━━━━━ Records shown ━━━━━

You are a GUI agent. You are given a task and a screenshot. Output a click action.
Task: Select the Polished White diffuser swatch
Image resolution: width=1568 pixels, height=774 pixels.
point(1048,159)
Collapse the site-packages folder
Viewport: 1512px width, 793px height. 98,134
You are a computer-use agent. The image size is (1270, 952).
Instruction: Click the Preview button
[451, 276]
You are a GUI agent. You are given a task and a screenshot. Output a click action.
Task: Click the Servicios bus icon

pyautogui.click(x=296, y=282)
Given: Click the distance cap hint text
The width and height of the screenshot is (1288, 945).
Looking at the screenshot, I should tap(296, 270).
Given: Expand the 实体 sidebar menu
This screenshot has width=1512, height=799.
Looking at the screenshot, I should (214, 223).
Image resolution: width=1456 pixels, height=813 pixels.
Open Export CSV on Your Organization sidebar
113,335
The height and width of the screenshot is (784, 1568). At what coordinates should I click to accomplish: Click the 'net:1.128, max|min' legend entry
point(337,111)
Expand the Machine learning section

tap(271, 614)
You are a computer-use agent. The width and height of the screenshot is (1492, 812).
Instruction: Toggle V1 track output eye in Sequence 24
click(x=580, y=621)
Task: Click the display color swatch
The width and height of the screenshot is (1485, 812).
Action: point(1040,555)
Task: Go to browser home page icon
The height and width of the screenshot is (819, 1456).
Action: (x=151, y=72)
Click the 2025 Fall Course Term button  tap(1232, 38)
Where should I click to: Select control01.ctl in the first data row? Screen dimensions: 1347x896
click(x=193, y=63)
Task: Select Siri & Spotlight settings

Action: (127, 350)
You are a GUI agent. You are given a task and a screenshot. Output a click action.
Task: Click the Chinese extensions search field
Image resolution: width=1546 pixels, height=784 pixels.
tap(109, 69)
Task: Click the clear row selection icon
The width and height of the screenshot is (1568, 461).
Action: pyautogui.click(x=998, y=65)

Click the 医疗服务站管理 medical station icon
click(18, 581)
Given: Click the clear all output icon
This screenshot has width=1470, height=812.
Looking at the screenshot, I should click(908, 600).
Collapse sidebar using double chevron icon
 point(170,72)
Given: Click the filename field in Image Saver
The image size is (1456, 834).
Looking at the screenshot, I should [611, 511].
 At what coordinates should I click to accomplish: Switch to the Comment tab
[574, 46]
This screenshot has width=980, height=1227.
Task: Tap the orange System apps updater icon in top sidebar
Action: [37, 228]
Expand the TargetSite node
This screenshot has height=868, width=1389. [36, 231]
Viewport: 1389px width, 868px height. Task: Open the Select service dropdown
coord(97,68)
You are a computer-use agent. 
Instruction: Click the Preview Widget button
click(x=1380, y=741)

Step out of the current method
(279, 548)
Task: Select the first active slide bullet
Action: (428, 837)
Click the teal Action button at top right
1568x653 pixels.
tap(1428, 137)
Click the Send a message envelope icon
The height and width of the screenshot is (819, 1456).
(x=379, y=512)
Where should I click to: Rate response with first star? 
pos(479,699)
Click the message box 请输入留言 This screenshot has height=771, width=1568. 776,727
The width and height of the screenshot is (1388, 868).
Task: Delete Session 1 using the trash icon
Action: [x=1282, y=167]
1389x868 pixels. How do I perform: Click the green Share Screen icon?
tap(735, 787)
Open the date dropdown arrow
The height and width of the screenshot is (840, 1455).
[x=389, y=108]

━━━━━

> **Task description**:
All of the entries should be output exactly as they appear above.

> **Solution for this exercise**:
You are a GUI agent. You are given a task and a screenshot. Output a click action.
Task: Select the Polished White diffuser swatch
Image resolution: width=1568 pixels, height=774 pixels.
point(1048,159)
Collapse the site-packages folder
Viewport: 1512px width, 793px height. 98,134
You are a computer-use agent. The image size is (1270, 952).
Instruction: Click the Preview button
[451, 276]
You are a GUI agent. You are given a task and a screenshot. Output a click action.
Task: Click the Servicios bus icon

pyautogui.click(x=296, y=282)
Given: Click the distance cap hint text
The width and height of the screenshot is (1288, 945).
Looking at the screenshot, I should tap(296, 270).
Given: Expand the 实体 sidebar menu
This screenshot has width=1512, height=799.
Looking at the screenshot, I should (214, 223).
Image resolution: width=1456 pixels, height=813 pixels.
Open Export CSV on Your Organization sidebar
113,335
The height and width of the screenshot is (784, 1568). At what coordinates should I click to accomplish: Click the 'net:1.128, max|min' legend entry
point(337,111)
Expand the Machine learning section

tap(271, 614)
You are a computer-use agent. The width and height of the screenshot is (1492, 812).
Instruction: Toggle V1 track output eye in Sequence 24
click(x=580, y=621)
Task: Click the display color swatch
The width and height of the screenshot is (1485, 812).
Action: point(1040,555)
Task: Go to browser home page icon
The height and width of the screenshot is (819, 1456).
Action: (x=151, y=72)
Click the 2025 Fall Course Term button  tap(1232, 38)
Where should I click to: Select control01.ctl in the first data row? Screen dimensions: 1347x896
click(x=193, y=63)
Task: Select Siri & Spotlight settings

Action: (127, 350)
You are a GUI agent. You are given a task and a screenshot. Output a click action.
Task: Click the Chinese extensions search field
Image resolution: width=1546 pixels, height=784 pixels.
tap(109, 69)
Task: Click the clear row selection icon
The width and height of the screenshot is (1568, 461).
Action: pyautogui.click(x=998, y=65)

Click the 医疗服务站管理 medical station icon
click(18, 581)
Given: Click the clear all output icon
This screenshot has width=1470, height=812.
Looking at the screenshot, I should click(908, 600).
Collapse sidebar using double chevron icon
 point(170,72)
Given: Click the filename field in Image Saver
The image size is (1456, 834).
Looking at the screenshot, I should [611, 511].
 At what coordinates should I click to accomplish: Switch to the Comment tab
[574, 46]
This screenshot has width=980, height=1227.
Task: Tap the orange System apps updater icon in top sidebar
Action: [37, 228]
Expand the TargetSite node
This screenshot has height=868, width=1389. [36, 231]
Viewport: 1389px width, 868px height. Task: Open the Select service dropdown
coord(97,68)
You are a computer-use agent. 
Instruction: Click the Preview Widget button
click(x=1380, y=741)

Step out of the current method
(279, 548)
Task: Select the first active slide bullet
Action: (428, 837)
Click the teal Action button at top right
1568x653 pixels.
tap(1428, 137)
Click the Send a message envelope icon
The height and width of the screenshot is (819, 1456).
(x=379, y=512)
Where should I click to: Rate response with first star? 
pos(479,699)
Click the message box 请输入留言 This screenshot has height=771, width=1568. 776,727
The width and height of the screenshot is (1388, 868).
Task: Delete Session 1 using the trash icon
Action: [x=1282, y=167]
1389x868 pixels. How do I perform: Click the green Share Screen icon?
tap(735, 787)
Open the date dropdown arrow
The height and width of the screenshot is (840, 1455).
[x=389, y=108]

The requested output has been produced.